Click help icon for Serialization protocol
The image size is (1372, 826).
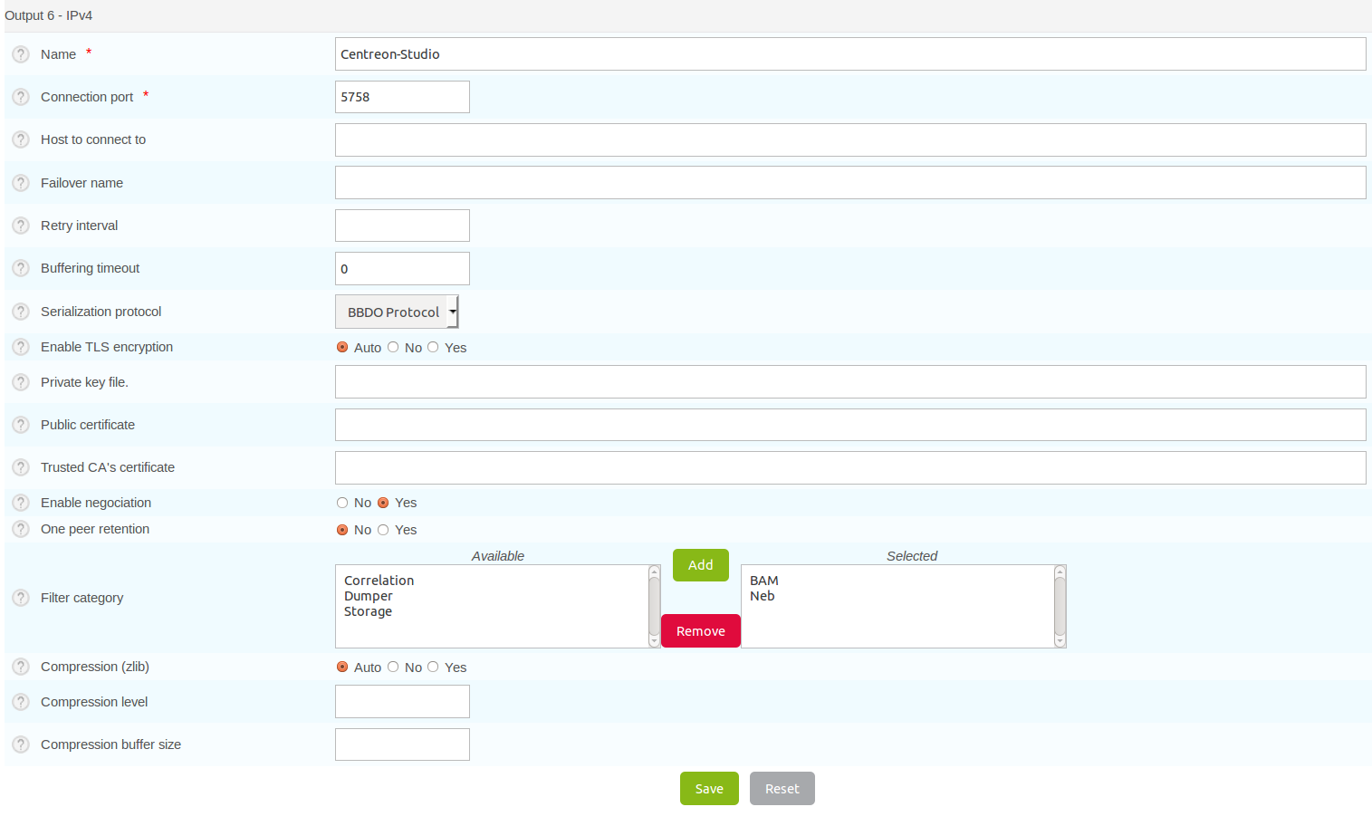pos(21,312)
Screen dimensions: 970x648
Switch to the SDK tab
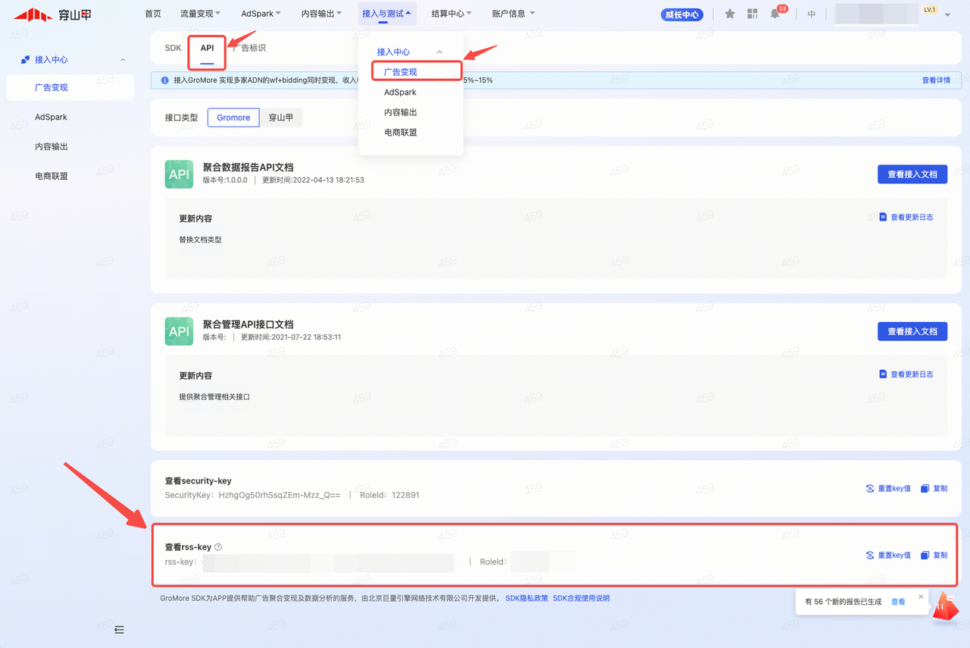pos(173,48)
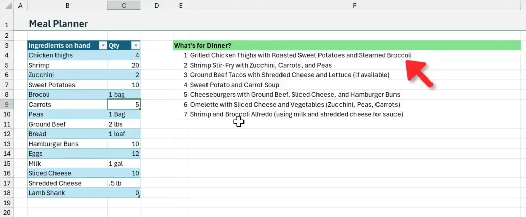Open the "Ingredients on hand" filter dropdown

click(102, 46)
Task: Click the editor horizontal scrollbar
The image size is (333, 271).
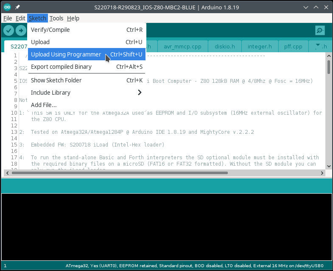Action: (x=120, y=173)
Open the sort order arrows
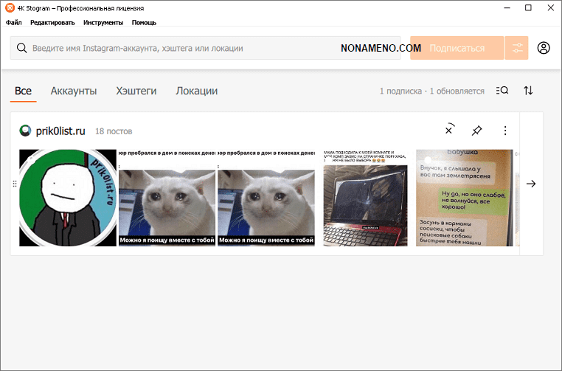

▸ **Required task**: Repeat every item above word for word, leaving out the pictures.

▸ **Result for this task**:
Click help icon for Serialization protocol
The image size is (1372, 826).
pos(21,312)
Screen dimensions: 970x648
Switch to the SDK tab
pos(173,48)
Open the "Ingredients on hand" filter dropdown

click(102, 46)
Task: Click the editor horizontal scrollbar
The image size is (333, 271).
Action: (x=120, y=173)
Open the sort order arrows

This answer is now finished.